I'm using this example to create my own sentiment classifier but when I want to execute the below code, I got an error.

use = BertEmbeddings.load('/home/mahdi/workTable/dataset/bert/') \
                    .setInputCols(["document"])\
                    .setOutputCol("sentence_embeddings")\
                    .setPoolingLayer(-2)

I tested it with UniversalSentenceEncoder but got the same error.

The error:

# A fatal error has been detected by the Java Runtime Environment:
#
#  SIGILL (0x4) at pc=0x00007fac59e78da9, pid=1736, tid=0x00007fad517fb700
#
# JRE version: OpenJDK Runtime Environment (8.0_252-b09) (build 1.8.0_252-8u252-b09-1~18.04-b09)
# Java VM: OpenJDK 64-Bit Server VM (25.252-b09 mixed mode linux-amd64 compressed oops)
# Problematic frame:
# C  [libtensorflow_framework.so.1+0x744da9]  _GLOBAL__sub_I_loader.cc+0x99
#
# Core dump written. Default location: /home/mahdi/workTable/core or core.1736

I used standalone cluster mode with one master and 3 slaves with 4G memory and 4 core for each one at first. Then I used one master and one slave with 10G memory and 6 core for each one.

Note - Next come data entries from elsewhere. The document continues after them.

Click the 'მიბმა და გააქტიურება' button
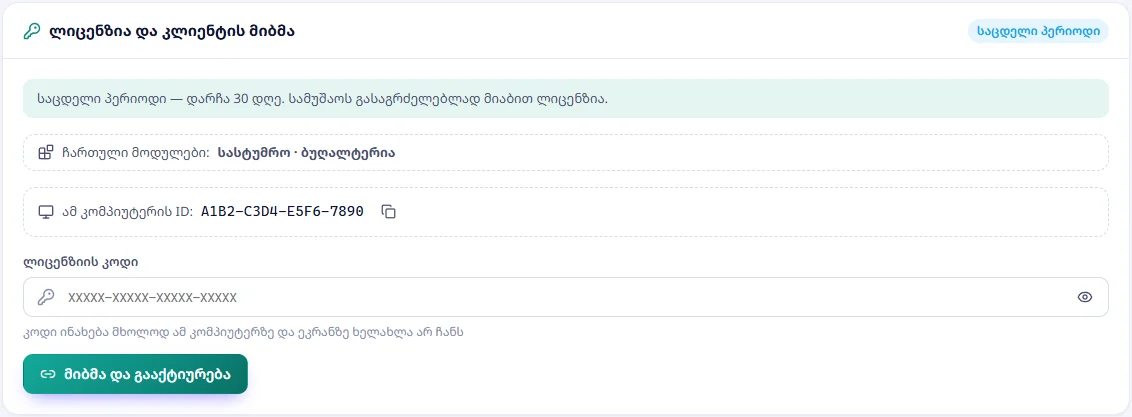1132x417 pixels. click(135, 374)
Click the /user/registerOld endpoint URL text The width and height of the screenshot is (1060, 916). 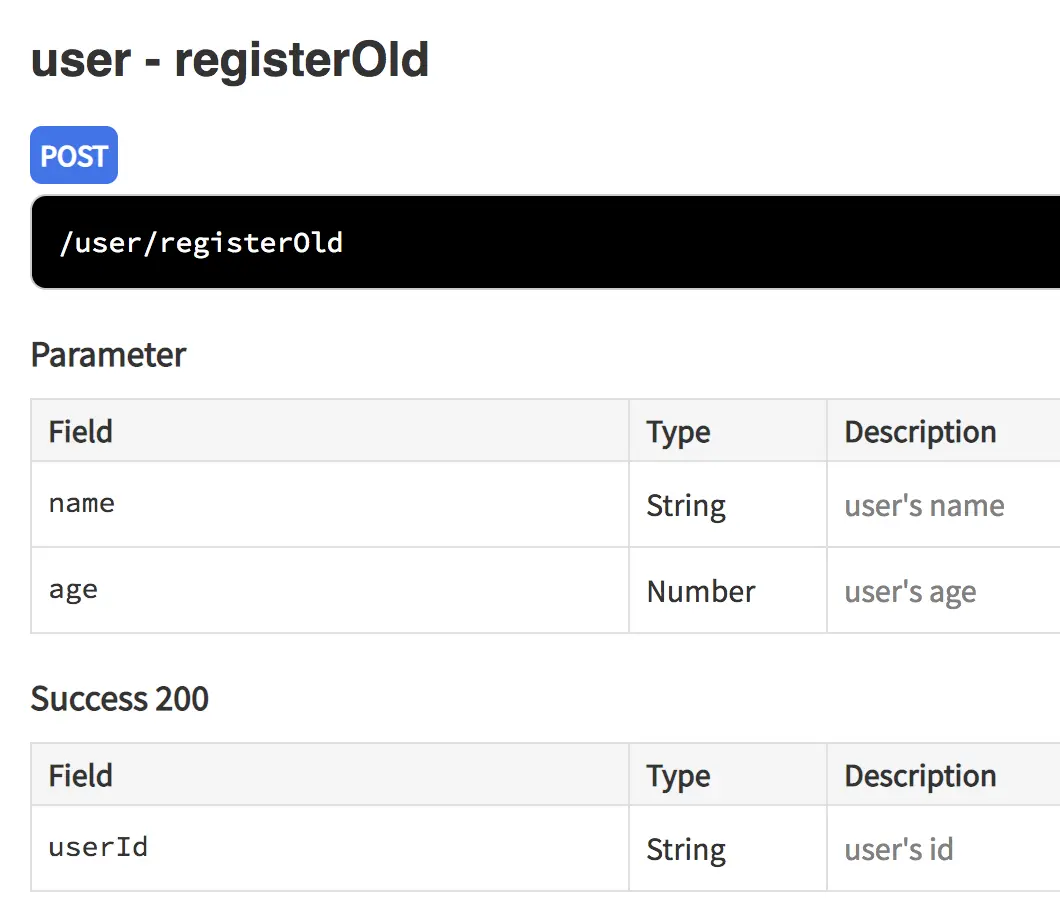(x=201, y=243)
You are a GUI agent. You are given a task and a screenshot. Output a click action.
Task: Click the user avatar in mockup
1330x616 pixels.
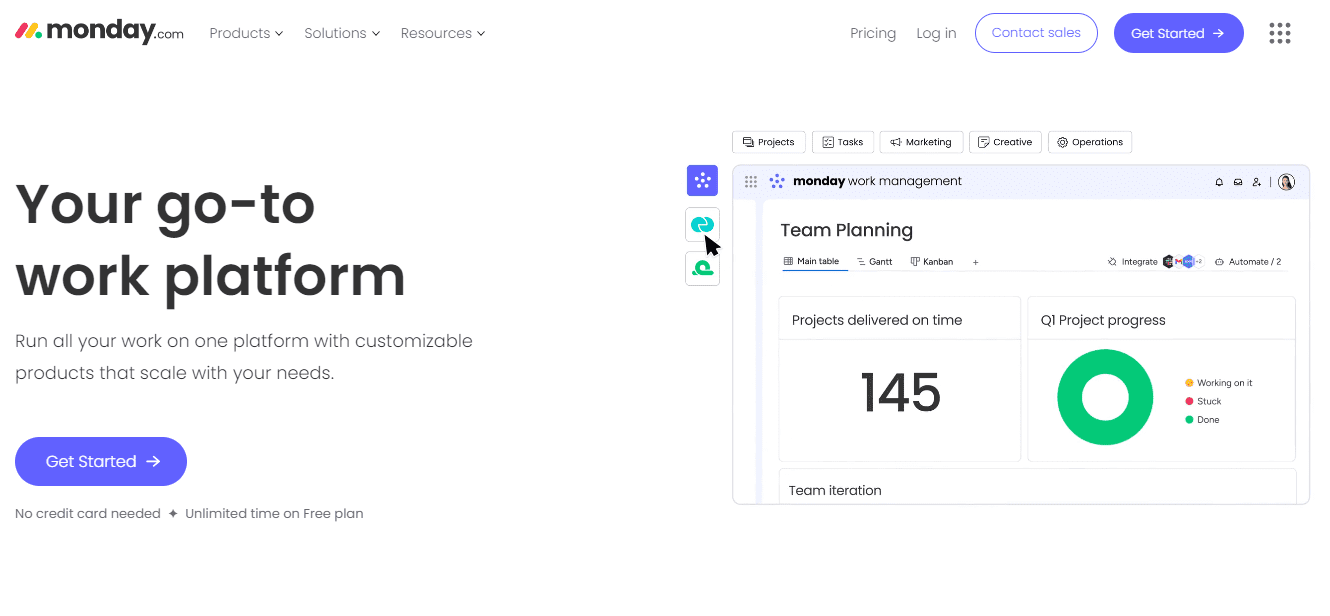coord(1287,182)
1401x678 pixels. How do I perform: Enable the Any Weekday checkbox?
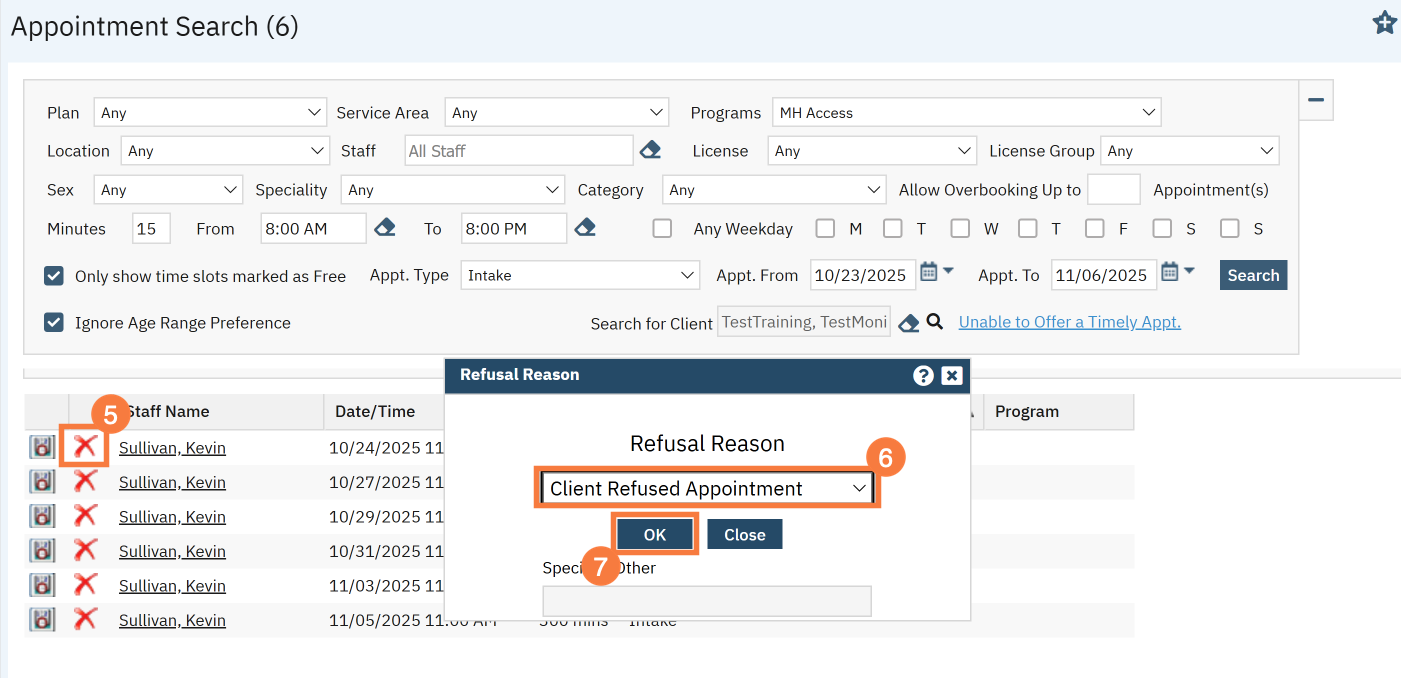pyautogui.click(x=662, y=229)
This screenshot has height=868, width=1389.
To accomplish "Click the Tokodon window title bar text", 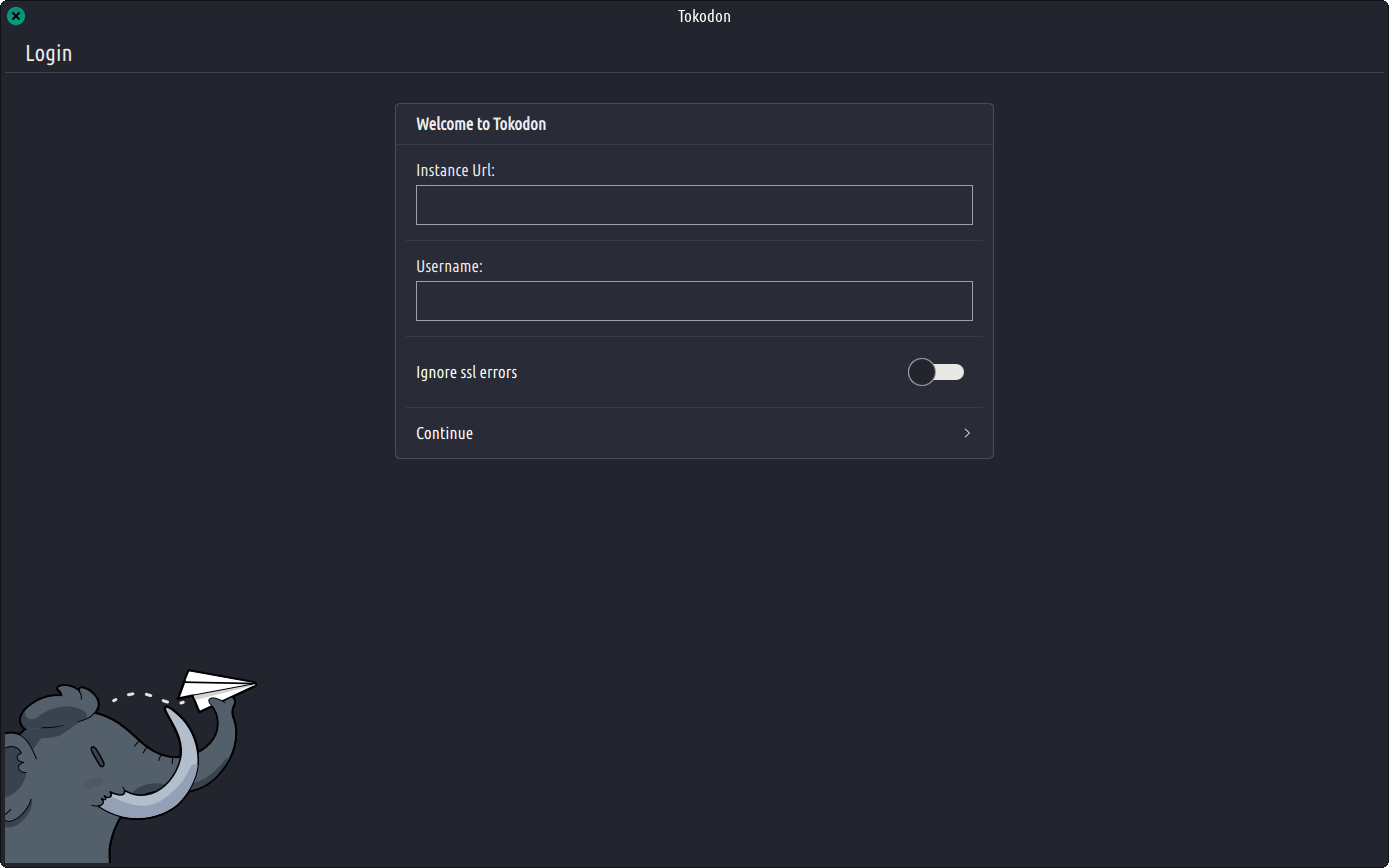I will click(x=704, y=16).
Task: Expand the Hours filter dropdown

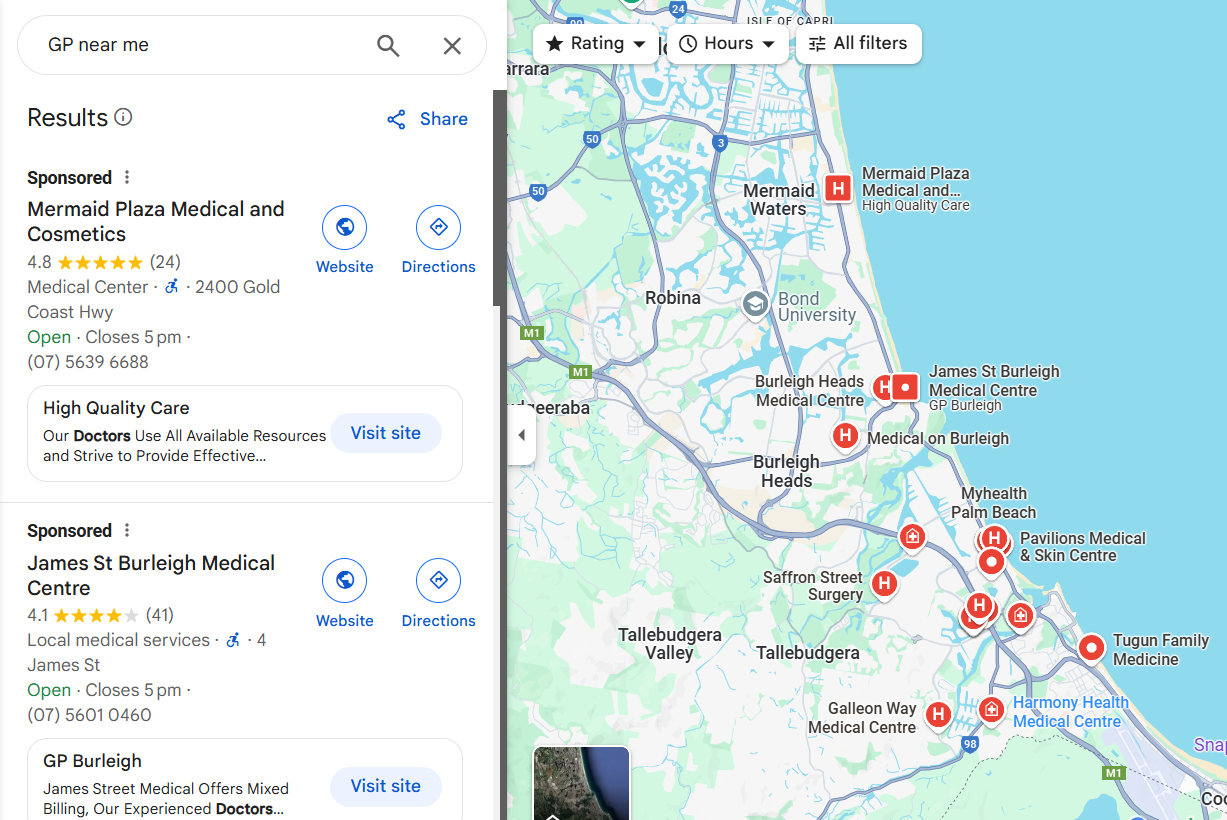Action: point(727,44)
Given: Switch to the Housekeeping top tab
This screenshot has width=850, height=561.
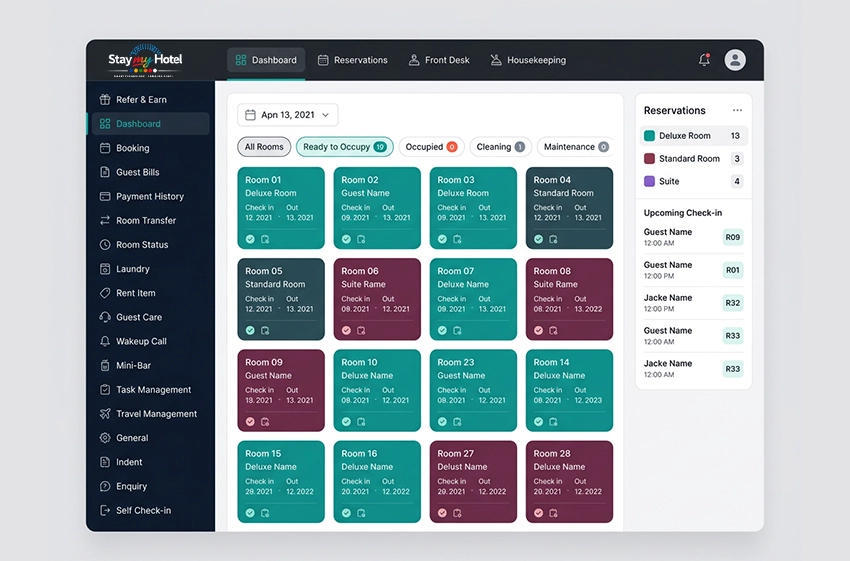Looking at the screenshot, I should pyautogui.click(x=529, y=60).
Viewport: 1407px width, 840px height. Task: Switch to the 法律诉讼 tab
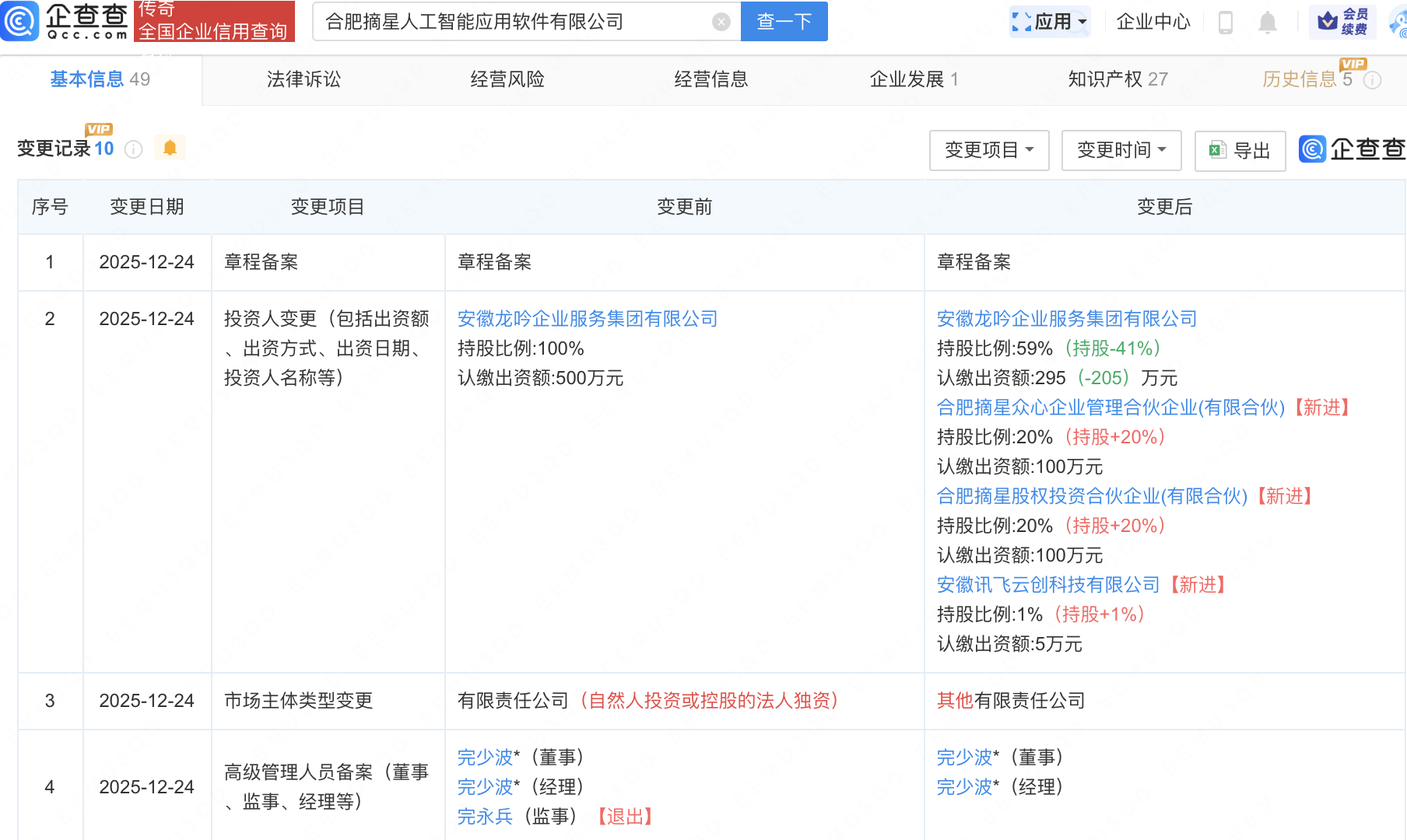[x=304, y=79]
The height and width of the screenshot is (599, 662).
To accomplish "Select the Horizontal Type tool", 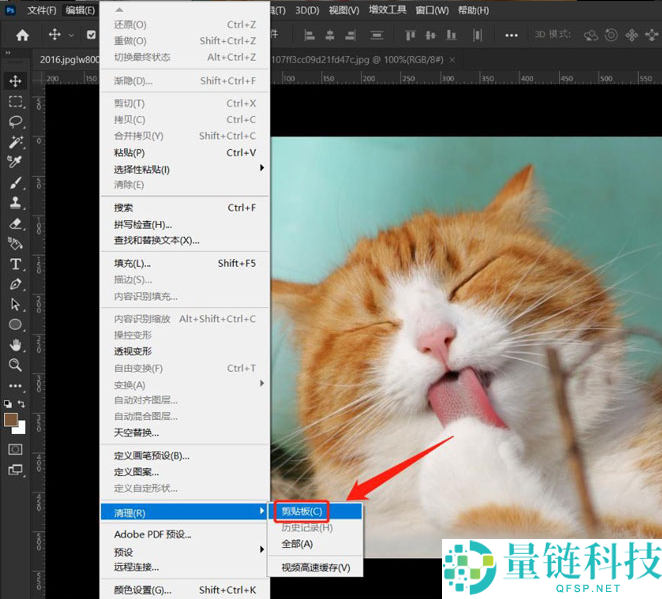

But still got the same error.

My spark initialization:

findspark.init()
conf=SparkConf()
conf.set("spark.driver.memory", "19g")
conf.set("spark.cores.max", "16")
conf.set("spark.executor.memory", "9700m")
conf.set("spark.executor.cores", "8")
conf.set("spark.executor.instances", "8")
conf.set("spark.rpc.message.maxSize","1024")
conf.set("spark.driver.extraJavaOptions","-Djava.io.tmpdir=/home/mahdi/workTable/temp/")
conf.set("spark.executor.extraJavaOptions","-Djava.io.tmpdir=/home/mahdi/workTable/temp/")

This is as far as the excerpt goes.